• _Given request_
Could you rewrite the rows below with every "GUI agent" replaced by "interface agent" and nothing else changed?

• _Dataset rows_

● ● ● ● ● ● ●

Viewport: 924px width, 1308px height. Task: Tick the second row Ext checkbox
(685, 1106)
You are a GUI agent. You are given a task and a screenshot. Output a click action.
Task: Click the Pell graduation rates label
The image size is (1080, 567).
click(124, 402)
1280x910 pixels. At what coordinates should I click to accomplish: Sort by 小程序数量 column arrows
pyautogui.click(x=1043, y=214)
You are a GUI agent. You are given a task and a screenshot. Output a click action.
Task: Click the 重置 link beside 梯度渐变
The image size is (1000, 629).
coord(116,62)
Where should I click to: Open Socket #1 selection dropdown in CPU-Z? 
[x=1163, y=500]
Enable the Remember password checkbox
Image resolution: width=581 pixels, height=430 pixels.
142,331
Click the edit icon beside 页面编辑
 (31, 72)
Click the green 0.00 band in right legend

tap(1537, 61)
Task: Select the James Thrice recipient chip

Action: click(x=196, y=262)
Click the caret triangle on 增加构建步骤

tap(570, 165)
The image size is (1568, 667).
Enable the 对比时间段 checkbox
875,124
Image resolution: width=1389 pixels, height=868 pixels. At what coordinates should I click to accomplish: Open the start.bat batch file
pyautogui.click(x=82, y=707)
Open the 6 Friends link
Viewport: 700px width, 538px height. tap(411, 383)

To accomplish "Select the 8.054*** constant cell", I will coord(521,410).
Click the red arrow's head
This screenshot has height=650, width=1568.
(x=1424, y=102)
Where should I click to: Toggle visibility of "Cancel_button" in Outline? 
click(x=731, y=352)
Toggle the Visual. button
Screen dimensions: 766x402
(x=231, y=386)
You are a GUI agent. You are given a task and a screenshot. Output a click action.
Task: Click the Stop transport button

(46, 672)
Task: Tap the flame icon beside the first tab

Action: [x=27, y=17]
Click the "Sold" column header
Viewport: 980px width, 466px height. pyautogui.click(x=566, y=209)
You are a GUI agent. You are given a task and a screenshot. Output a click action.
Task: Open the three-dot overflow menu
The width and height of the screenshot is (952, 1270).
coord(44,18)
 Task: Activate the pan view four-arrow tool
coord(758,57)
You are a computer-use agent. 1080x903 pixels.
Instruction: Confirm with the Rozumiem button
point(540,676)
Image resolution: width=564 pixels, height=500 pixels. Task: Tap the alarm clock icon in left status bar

● ● ● ● ● ● ●

• _Expected answer_
Viewport: 924px width, 1308px height. Task: Tick the second row Ext checkbox
(685, 1106)
You are a interface agent. You are given a task and a screenshot. Output a click action.
Task: Click the Pell graduation rates label
The image size is (1080, 567).
click(124, 402)
1280x910 pixels. At what coordinates should I click to accomplish: Sort by 小程序数量 column arrows
pyautogui.click(x=1043, y=214)
You are a interface agent. You are given a task and a screenshot. Output a click action.
Task: Click the 重置 link beside 梯度渐变
The image size is (1000, 629).
coord(116,62)
Where should I click to: Open Socket #1 selection dropdown in CPU-Z? 
[x=1163, y=500]
Enable the Remember password checkbox
Image resolution: width=581 pixels, height=430 pixels.
142,331
Click the edit icon beside 页面编辑
 (31, 72)
Click the green 0.00 band in right legend

tap(1537, 61)
Task: Select the James Thrice recipient chip

Action: click(x=196, y=262)
Click the caret triangle on 增加构建步骤

tap(570, 165)
The image size is (1568, 667).
Enable the 对比时间段 checkbox
875,124
Image resolution: width=1389 pixels, height=868 pixels. At what coordinates should I click to accomplish: Open the start.bat batch file
pyautogui.click(x=82, y=707)
Open the 6 Friends link
Viewport: 700px width, 538px height. tap(411, 383)

To accomplish "Select the 8.054*** constant cell", I will coord(521,410).
Click the red arrow's head
This screenshot has height=650, width=1568.
(x=1424, y=102)
Where should I click to: Toggle visibility of "Cancel_button" in Outline? 
click(x=731, y=352)
Toggle the Visual. button
Screen dimensions: 766x402
(x=231, y=386)
You are a interface agent. You are given a task and a screenshot. Output a click action.
Task: Click the Stop transport button

(46, 672)
Task: Tap the flame icon beside the first tab

Action: [x=27, y=17]
Click the "Sold" column header
Viewport: 980px width, 466px height. pyautogui.click(x=566, y=209)
You are a interface agent. You are given a task and a screenshot. Output a click action.
Task: Open the three-dot overflow menu
The width and height of the screenshot is (952, 1270).
coord(44,18)
 Task: Activate the pan view four-arrow tool
coord(758,57)
You are a computer-use agent. 1080x903 pixels.
Instruction: Confirm with the Rozumiem button
point(540,676)
Image resolution: width=564 pixels, height=500 pixels. Task: Tap the alarm clock icon in left status bar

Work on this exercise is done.